▶ _ACTION ITEM_
Look through the records below and collect all lines that hold the string "chevron".

▶ _Records from a dataset_

══════

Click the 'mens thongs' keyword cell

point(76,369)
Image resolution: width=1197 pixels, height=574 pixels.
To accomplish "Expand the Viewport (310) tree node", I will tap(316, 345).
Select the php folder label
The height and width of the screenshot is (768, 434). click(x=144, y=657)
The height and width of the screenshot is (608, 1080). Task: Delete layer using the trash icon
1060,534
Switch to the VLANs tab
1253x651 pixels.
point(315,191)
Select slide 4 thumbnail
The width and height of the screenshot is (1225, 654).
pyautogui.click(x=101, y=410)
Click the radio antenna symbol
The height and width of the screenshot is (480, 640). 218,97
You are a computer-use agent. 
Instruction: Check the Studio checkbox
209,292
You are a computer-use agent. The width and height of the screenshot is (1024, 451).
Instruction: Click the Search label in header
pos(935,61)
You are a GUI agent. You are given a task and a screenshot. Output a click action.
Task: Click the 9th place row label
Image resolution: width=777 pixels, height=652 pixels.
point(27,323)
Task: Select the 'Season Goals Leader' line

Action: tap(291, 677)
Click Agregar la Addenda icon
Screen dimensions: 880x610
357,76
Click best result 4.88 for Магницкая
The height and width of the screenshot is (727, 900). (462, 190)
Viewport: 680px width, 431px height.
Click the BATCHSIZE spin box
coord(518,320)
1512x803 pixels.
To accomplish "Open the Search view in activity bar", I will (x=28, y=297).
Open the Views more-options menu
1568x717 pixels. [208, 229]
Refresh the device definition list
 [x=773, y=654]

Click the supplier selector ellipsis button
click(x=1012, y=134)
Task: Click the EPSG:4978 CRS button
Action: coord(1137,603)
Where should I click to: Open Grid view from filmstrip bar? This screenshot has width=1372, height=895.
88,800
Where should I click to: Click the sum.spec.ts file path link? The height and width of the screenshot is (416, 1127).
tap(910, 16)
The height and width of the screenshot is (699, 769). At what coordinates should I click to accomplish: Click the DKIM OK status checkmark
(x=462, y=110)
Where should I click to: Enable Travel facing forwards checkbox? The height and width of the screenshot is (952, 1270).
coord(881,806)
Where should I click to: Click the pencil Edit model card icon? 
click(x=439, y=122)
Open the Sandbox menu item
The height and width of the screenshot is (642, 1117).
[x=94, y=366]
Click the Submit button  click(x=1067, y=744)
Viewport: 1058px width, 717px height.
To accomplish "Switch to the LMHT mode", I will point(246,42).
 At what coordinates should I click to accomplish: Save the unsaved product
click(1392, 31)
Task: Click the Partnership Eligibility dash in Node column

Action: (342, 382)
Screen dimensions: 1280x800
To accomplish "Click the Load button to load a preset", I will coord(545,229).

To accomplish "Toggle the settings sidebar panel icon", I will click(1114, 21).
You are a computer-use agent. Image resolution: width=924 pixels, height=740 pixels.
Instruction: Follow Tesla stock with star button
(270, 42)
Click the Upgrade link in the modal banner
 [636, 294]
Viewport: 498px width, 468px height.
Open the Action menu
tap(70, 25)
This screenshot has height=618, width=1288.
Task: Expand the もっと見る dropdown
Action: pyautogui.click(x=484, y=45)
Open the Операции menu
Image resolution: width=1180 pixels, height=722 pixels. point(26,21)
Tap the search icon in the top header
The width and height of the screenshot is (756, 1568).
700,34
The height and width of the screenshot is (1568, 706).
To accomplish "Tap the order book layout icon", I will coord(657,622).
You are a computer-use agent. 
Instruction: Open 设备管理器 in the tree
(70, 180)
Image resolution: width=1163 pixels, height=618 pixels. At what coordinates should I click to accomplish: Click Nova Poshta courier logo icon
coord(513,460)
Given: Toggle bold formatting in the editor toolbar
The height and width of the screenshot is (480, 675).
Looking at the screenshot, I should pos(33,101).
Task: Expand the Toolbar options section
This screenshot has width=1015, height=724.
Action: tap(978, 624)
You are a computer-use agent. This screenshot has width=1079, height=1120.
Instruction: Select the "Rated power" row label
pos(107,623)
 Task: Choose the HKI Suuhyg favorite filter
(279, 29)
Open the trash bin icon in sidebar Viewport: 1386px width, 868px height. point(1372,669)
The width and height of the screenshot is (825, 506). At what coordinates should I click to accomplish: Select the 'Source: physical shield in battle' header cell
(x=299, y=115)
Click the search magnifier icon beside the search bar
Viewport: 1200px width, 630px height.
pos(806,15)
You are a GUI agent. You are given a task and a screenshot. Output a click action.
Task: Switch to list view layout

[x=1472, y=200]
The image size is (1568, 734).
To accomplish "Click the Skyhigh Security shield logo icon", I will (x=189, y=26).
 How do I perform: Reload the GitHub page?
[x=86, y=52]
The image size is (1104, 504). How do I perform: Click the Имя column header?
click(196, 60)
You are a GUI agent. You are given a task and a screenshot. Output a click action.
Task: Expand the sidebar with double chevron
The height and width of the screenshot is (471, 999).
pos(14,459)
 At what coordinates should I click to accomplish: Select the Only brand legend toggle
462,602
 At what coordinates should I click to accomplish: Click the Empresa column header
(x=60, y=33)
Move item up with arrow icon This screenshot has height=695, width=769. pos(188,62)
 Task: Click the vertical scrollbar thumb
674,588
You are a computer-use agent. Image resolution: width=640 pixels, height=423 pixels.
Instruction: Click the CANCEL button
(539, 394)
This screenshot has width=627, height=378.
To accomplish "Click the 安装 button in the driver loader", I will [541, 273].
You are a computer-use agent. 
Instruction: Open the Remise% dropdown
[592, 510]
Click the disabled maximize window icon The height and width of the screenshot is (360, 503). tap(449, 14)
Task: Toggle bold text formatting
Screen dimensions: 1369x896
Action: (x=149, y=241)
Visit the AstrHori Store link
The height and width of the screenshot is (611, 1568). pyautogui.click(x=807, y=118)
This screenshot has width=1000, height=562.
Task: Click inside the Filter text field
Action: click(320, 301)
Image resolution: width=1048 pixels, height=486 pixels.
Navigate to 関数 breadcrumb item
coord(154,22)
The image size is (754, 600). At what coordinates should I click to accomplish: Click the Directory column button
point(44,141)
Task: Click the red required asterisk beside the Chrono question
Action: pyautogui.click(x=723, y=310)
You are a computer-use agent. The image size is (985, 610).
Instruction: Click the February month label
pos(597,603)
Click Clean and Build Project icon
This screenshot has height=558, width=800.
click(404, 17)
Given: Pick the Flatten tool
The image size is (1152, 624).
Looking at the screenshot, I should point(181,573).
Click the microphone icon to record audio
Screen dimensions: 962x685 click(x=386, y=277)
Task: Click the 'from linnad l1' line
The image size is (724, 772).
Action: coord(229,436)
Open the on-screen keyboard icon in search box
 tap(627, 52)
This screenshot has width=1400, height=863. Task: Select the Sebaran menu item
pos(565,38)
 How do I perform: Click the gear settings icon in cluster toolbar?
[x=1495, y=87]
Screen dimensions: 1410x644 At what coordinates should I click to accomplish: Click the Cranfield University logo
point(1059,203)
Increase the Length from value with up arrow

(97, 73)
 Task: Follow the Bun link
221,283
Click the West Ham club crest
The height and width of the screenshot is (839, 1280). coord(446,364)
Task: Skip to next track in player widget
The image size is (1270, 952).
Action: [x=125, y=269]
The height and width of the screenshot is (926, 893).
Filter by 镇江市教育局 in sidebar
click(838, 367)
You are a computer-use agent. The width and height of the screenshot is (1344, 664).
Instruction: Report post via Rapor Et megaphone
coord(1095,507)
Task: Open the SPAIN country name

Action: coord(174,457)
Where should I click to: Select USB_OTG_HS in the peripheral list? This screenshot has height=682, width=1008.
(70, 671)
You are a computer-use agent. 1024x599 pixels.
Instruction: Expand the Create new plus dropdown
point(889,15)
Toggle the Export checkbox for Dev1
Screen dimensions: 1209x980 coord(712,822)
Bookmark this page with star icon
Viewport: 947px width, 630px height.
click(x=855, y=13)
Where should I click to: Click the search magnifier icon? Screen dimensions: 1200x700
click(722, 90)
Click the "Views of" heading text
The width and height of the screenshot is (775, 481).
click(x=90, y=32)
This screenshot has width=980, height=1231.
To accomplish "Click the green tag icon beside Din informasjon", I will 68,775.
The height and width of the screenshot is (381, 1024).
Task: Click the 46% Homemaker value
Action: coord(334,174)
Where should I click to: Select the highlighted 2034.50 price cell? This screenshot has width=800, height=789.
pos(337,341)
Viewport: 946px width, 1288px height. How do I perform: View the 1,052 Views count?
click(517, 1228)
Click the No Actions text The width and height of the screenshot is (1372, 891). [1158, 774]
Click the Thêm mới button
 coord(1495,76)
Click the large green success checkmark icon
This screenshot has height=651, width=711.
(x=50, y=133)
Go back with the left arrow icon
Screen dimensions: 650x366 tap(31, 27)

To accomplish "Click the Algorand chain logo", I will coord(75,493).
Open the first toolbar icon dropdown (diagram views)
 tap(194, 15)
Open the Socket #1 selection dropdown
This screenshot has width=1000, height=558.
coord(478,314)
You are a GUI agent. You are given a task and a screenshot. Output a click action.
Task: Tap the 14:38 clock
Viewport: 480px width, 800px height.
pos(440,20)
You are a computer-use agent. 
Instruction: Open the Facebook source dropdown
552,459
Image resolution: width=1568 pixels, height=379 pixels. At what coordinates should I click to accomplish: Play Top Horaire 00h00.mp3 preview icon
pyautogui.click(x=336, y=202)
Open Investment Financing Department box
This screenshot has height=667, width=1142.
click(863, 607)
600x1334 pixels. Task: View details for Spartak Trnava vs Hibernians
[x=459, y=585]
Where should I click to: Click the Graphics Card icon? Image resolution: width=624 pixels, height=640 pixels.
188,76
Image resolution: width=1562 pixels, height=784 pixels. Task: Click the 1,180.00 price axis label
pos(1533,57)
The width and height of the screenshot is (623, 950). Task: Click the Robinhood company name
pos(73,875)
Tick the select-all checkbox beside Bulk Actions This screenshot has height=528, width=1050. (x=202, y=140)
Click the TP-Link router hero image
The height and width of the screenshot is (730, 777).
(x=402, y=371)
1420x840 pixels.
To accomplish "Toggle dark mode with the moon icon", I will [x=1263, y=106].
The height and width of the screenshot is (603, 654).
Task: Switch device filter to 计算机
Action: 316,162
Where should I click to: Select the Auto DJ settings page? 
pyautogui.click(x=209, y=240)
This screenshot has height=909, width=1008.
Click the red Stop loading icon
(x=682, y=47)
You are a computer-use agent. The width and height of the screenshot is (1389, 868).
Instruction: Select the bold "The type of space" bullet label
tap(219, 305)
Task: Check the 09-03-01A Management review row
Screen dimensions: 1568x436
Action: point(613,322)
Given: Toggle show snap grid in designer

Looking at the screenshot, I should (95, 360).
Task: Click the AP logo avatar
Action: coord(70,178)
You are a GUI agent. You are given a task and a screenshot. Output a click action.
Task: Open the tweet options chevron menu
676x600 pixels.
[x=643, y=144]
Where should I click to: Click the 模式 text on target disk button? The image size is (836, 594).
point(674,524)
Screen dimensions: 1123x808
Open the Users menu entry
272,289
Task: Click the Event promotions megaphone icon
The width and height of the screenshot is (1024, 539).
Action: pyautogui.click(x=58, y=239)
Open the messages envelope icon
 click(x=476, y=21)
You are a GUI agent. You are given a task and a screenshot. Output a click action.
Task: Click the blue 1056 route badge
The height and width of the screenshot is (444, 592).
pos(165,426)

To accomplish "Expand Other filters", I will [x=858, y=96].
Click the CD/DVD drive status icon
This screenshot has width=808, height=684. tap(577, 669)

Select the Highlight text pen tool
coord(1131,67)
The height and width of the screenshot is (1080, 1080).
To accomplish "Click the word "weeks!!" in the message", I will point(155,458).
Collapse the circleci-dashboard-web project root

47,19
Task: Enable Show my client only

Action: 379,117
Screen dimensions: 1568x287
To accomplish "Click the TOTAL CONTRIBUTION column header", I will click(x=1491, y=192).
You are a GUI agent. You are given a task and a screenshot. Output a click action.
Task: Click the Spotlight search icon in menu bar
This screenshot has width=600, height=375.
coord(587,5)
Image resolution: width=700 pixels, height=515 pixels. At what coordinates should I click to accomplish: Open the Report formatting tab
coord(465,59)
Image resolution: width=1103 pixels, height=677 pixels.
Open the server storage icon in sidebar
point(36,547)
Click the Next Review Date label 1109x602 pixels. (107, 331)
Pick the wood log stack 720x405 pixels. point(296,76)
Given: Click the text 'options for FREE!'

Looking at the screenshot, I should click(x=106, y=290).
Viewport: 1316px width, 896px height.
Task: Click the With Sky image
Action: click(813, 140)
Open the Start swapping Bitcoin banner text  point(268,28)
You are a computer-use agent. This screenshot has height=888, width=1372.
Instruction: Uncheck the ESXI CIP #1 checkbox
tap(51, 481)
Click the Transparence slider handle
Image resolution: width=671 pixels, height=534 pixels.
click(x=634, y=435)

══════

▶ _ANSWER BOX_
Task: Expand the sidebar with double chevron
Task: Open the tweet options chevron menu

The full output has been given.